WRITTEN INSTRUCTION: Find every line in the listing below that contains the string "item", treating uppercase and lowercase letters as distinct, and copy each such line.

(Dataset listing)

━━━━━━━━━━

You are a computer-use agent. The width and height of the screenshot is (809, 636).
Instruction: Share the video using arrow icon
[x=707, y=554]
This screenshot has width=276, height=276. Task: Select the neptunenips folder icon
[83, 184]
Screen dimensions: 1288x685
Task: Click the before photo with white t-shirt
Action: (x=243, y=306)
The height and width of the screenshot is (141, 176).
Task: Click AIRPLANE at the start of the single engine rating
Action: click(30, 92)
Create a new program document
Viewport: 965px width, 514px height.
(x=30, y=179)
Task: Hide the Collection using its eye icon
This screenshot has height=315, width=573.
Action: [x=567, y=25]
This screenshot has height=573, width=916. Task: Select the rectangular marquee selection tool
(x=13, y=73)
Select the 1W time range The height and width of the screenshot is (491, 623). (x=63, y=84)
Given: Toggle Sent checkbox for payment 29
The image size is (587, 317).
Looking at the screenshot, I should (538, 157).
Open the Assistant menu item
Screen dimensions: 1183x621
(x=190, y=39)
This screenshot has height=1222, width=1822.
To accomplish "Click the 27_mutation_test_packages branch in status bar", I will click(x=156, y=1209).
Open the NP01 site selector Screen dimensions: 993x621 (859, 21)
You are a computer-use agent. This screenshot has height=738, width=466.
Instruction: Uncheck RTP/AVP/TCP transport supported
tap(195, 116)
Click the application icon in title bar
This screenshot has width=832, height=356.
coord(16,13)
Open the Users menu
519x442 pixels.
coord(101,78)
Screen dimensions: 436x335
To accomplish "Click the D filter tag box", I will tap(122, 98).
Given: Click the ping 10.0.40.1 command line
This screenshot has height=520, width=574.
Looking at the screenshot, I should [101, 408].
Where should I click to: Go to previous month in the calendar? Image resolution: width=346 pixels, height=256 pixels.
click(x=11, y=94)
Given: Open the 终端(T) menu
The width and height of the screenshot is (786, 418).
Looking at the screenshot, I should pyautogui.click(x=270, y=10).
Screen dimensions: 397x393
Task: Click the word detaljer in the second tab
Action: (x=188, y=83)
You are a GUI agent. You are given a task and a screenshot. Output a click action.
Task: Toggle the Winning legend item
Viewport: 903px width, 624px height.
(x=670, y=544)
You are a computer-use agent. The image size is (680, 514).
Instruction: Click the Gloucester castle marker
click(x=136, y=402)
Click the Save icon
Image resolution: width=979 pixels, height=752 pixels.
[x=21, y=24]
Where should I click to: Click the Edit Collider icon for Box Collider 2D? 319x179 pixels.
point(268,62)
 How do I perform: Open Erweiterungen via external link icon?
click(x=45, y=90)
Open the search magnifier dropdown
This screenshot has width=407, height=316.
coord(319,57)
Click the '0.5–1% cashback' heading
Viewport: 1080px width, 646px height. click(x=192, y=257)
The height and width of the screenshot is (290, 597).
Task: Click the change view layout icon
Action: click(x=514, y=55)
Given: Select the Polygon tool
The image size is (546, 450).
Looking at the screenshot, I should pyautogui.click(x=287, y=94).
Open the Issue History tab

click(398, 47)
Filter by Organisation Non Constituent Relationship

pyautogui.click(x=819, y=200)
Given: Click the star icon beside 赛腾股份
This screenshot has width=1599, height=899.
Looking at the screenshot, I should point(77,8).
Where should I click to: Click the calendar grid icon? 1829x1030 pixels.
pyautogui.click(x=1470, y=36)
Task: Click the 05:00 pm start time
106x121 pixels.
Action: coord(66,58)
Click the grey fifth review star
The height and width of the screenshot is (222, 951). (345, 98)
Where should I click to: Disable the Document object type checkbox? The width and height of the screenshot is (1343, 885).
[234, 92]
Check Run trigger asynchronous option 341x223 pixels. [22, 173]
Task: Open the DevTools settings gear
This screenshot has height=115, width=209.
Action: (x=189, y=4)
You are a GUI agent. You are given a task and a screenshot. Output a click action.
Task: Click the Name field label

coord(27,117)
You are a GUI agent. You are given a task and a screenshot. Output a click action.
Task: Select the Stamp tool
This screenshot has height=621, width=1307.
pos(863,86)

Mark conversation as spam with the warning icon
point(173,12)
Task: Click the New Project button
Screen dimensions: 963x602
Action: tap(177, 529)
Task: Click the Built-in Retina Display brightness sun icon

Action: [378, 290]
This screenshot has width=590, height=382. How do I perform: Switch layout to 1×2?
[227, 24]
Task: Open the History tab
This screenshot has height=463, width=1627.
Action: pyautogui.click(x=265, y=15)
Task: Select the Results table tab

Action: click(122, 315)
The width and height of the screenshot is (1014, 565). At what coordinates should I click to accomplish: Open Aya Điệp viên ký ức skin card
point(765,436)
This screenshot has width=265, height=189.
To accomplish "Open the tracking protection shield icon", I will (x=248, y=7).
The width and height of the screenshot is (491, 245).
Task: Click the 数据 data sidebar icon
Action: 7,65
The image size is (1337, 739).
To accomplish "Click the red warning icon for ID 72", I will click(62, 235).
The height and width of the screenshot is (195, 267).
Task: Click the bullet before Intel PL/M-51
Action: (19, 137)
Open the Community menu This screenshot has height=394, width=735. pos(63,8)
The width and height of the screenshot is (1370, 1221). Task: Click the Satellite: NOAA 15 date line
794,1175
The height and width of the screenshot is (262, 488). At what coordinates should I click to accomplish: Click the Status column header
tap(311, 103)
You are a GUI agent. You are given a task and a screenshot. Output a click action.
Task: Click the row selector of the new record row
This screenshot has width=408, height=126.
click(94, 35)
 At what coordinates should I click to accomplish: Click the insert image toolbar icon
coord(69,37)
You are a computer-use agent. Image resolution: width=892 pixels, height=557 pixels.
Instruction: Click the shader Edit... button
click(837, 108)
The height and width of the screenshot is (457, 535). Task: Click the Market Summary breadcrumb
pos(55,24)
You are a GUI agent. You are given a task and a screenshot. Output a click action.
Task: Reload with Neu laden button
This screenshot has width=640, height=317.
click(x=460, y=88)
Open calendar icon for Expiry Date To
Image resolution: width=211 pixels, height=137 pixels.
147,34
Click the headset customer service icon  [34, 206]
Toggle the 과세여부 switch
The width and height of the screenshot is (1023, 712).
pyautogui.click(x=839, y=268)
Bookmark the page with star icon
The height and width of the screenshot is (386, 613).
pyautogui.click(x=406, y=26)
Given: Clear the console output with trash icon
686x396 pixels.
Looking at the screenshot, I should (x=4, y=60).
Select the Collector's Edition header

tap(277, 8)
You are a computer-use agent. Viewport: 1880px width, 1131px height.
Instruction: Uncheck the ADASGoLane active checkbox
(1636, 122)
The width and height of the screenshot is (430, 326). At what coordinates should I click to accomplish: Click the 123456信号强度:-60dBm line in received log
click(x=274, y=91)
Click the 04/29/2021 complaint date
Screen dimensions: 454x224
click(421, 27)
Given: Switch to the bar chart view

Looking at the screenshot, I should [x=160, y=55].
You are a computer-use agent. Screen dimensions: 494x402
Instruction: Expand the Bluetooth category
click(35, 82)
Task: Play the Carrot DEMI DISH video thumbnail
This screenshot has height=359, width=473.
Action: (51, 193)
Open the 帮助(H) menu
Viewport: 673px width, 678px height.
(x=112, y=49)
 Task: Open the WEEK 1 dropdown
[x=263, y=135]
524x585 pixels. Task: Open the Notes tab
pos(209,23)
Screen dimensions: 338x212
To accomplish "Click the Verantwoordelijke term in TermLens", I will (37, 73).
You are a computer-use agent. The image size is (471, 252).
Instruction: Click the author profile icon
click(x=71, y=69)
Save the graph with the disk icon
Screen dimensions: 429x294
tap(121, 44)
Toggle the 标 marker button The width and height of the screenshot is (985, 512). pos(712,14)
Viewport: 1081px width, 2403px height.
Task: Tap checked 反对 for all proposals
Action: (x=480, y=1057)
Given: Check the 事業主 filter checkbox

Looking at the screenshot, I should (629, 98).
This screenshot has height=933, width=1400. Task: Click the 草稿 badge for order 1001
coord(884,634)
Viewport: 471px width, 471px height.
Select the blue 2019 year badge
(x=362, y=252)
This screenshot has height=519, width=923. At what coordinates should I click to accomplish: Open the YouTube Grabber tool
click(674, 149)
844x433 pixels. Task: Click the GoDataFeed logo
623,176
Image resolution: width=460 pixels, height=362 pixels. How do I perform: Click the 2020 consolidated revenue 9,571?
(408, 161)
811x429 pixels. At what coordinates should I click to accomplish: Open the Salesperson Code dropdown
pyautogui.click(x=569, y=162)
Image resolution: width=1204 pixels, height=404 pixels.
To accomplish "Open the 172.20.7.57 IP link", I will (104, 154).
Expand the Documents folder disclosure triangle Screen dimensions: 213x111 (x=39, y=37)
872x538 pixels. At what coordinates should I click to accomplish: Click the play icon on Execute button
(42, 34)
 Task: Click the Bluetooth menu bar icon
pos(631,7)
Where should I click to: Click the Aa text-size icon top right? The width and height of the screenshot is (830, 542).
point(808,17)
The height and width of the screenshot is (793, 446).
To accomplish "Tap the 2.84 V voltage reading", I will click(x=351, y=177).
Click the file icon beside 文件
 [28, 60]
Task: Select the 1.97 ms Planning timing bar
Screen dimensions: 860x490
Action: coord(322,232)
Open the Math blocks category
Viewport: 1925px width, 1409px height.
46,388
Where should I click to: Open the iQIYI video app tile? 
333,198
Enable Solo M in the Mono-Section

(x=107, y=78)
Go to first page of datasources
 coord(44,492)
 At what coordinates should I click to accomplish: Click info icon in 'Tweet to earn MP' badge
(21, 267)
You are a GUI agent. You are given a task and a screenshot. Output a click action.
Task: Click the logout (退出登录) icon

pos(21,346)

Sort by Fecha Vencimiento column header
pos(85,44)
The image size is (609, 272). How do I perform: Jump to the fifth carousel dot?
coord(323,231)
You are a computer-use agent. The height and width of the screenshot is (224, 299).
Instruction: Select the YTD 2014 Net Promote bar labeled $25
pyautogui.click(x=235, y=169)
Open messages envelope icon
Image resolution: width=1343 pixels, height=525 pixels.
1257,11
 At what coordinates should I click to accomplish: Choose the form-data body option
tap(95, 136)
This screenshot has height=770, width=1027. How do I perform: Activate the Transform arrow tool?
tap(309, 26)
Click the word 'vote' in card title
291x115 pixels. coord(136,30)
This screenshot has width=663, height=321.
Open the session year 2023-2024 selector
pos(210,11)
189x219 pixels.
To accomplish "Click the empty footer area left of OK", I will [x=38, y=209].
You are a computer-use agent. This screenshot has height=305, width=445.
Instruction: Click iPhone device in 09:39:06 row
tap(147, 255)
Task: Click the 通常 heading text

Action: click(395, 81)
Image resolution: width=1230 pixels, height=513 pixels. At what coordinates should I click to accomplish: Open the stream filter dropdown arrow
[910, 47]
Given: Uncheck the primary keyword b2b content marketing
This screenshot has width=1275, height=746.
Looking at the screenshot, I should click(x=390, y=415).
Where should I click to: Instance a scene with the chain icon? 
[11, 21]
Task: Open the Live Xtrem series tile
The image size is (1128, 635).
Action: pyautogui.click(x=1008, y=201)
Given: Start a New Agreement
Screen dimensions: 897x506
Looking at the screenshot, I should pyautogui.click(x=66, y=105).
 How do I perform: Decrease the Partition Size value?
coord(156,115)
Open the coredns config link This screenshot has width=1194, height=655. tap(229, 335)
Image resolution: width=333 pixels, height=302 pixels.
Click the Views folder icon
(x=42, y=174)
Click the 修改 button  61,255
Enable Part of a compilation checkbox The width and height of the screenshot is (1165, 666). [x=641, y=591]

━━━━━━━━━━

IN RESPONSE:
Open the Assistant menu item
Task: Toggle the Winning legend item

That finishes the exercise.